■ **What to work on**: Drop all images and give the records again exactly.

■ **Records for this task**:
╭──
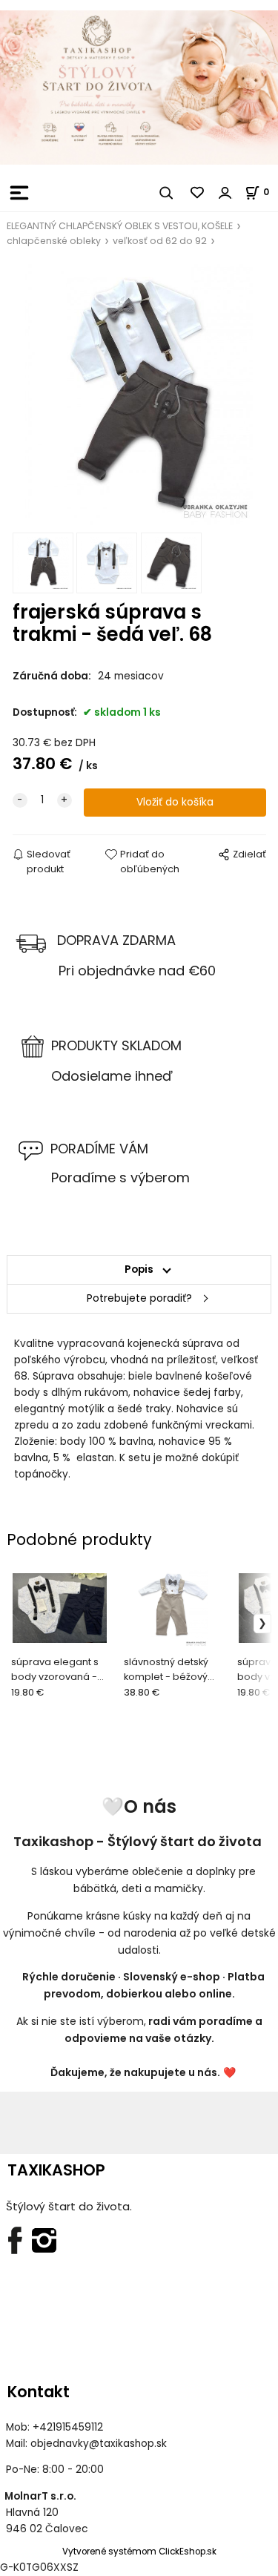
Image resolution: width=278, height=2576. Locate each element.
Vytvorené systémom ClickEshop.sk (139, 2551)
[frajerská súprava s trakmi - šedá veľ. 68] (139, 395)
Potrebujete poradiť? (139, 1298)
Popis (139, 1269)
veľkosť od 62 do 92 (160, 240)
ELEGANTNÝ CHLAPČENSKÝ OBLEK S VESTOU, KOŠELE (120, 226)
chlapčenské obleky (54, 240)
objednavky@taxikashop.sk (98, 2444)
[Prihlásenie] (225, 193)
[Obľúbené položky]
╰──
■ **Expected answer**:
Image resolution: width=278, height=2576. Locate each element.
Vytvorené systémom ClickEshop.sk (139, 2551)
[frajerská súprava s trakmi - šedá veľ. 68] (139, 395)
Potrebujete poradiť? (139, 1298)
Popis (139, 1269)
veľkosť od 62 do 92 (160, 240)
ELEGANTNÝ CHLAPČENSKÝ OBLEK S VESTOU, KOŠELE (120, 226)
chlapčenské obleky (54, 240)
objednavky@taxikashop.sk (98, 2444)
[Prihlásenie] (225, 193)
[Obľúbené položky]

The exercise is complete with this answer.